**Work instructions**. Repeat precisely, and only, the lines between the line containing "Grab the text area resize handle" and the end of the listing below, both ends included.

[[ Records for processing, beginning ]]

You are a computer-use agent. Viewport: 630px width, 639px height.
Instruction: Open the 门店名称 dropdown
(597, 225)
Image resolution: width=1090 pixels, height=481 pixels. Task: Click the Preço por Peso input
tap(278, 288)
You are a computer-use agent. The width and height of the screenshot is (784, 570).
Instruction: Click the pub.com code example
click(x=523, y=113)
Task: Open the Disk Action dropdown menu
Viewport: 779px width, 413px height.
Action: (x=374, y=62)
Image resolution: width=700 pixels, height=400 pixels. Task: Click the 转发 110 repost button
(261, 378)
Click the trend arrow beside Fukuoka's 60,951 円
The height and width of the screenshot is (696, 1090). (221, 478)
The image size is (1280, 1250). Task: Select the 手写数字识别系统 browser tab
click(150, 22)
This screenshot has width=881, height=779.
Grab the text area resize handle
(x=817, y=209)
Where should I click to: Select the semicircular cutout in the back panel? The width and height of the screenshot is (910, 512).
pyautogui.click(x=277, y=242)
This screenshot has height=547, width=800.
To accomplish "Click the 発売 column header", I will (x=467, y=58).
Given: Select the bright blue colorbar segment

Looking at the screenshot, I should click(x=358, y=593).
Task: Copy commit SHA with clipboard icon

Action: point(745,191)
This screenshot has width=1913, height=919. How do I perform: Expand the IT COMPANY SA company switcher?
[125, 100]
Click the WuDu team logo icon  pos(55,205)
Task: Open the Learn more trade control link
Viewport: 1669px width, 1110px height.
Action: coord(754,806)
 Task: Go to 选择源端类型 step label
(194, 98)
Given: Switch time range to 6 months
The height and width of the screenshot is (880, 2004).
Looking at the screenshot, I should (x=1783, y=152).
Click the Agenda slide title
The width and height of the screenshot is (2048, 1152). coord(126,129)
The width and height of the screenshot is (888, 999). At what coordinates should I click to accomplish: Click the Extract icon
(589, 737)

[[ Records for processing, end ]]

**Answer box**.
Grab the text area resize handle
(x=817, y=209)
Where should I click to: Select the semicircular cutout in the back panel? The width and height of the screenshot is (910, 512).
pyautogui.click(x=277, y=242)
This screenshot has height=547, width=800.
To accomplish "Click the 発売 column header", I will (x=467, y=58).
Given: Select the bright blue colorbar segment

Looking at the screenshot, I should click(x=358, y=593).
Task: Copy commit SHA with clipboard icon

Action: point(745,191)
This screenshot has width=1913, height=919. How do I perform: Expand the IT COMPANY SA company switcher?
[125, 100]
Click the WuDu team logo icon  pos(55,205)
Task: Open the Learn more trade control link
Viewport: 1669px width, 1110px height.
Action: coord(754,806)
 Task: Go to 选择源端类型 step label
(194, 98)
Given: Switch time range to 6 months
The height and width of the screenshot is (880, 2004).
Looking at the screenshot, I should (x=1783, y=152).
Click the Agenda slide title
The width and height of the screenshot is (2048, 1152). coord(126,129)
The width and height of the screenshot is (888, 999). At what coordinates should I click to accomplish: Click the Extract icon
(589, 737)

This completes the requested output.